I love to watch anything about treasure hunting. The mystery of where is it and how did it get
lost fascinates me.
What do you treasure most?
Have you ever thought about the treasures of your heart/soul? Maybe your wondering what are those
treasures? Some are attitudes, desires,
thoughts, values… this list comes from
the book ‘Boundaries in Marriage’ by Dr. H. Cloud and Dr. J. Townsend. We are responsible for our own treasures.
What do you consider to be a treasure? We only have control over our selves such as
our abilities to be happy, smile, think, investigate, choices, decisions etc. they
are ours.
In the above-mentioned book, it discusses relationships and
boundaries. Healthy relationships don’t
complete each other they complement each other.
There is a chapter in the book called “It takes two to make One.” They state, “Complementing each other means
bringing different perspectives, talents, abilities, experiences and other gifts
to the relationship and forming a partnership.”

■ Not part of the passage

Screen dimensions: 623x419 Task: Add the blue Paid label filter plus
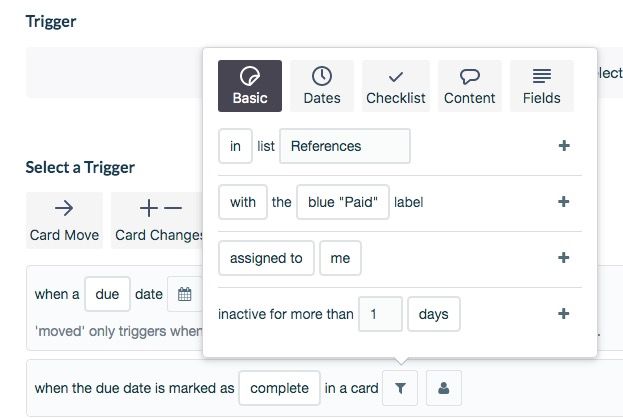(564, 202)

I love that statement because it forces couples to look beyond
the statements of, they fulfill me and makes them think about what they bring
to the relationship.
They also state in the book, “Completing each other means making
up for one’s immaturity as a person.” Marriage
is meant to be a 100-100% going into marriage based on the other person making
up your immaturity doesn’t produce a healthy relationship. We each are responsible for our own character.
Here are just a few abilities we each must have that are basic
human requirements. “They are the ability to: learn and grow, have initiative
and drive, say no, be vulnerable and share feelings, grieve, be sexual, be
spiritual, be free and not controlled by external or internal factors.” I recommend reading the book, ‘Boundaries in
Marriage.’
If your completeness is dependent on another you will constantly
be looking for something, they can’t give you.

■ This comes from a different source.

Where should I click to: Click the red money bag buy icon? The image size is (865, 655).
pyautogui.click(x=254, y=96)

Only you can do the work needed to build your esteem and character.
Boundaries are where you start and stop. Knowing your own boundaries helps you to
choose your responses. These areas of
our life if we don’t evaluate and decide our responses then you’re going to
feel overwhelmed.
Making a hard conversation that could back-fire isn’t easy but
not addressing an issue is even harder to live with.

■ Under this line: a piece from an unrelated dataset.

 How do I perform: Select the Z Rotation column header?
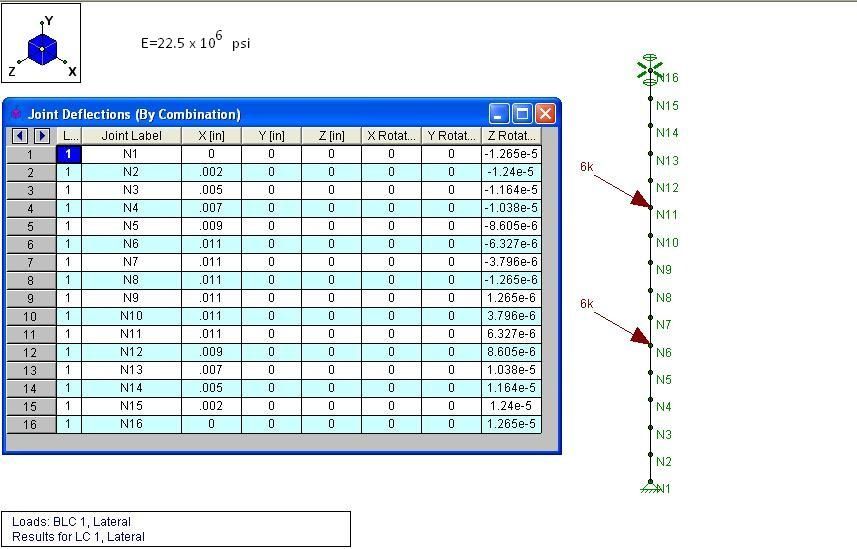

I like to have couples that I have worked with look at this list
and write what it means to them. Because
we are responsible for our own treasures.
“Your feelings, attitudes, behaviors, choices, limits, desires,
thoughts, values, talents, and love are aspects of your soul.” Owning your own treasures brings value to
your relationships.
The bible describes wisdom as a valuable treasure. Wisdom gives us the ability to process the
knowledge we have with the right choice.
God’s word also tells us that if we ask, God will give us wisdom
generously. To me wisdom is a great and
valuable treasure.
Proverbs 8:10 “For wisdom is better than rubies and all the
things one may desire cannot be compared with her.”
Knowing what to do when you need to do it is wisdom. Start looking at the treasures of your soul
and you will begin to understand about yourself and this helps us give from
what we have.
I know my identity is in Christ.
He has built me to be healthier and more confident in him and in my
life. To me Jesus is the Wisdom of God. He will help you look at the treasures of
your soul and help you grow in complementing your spouse.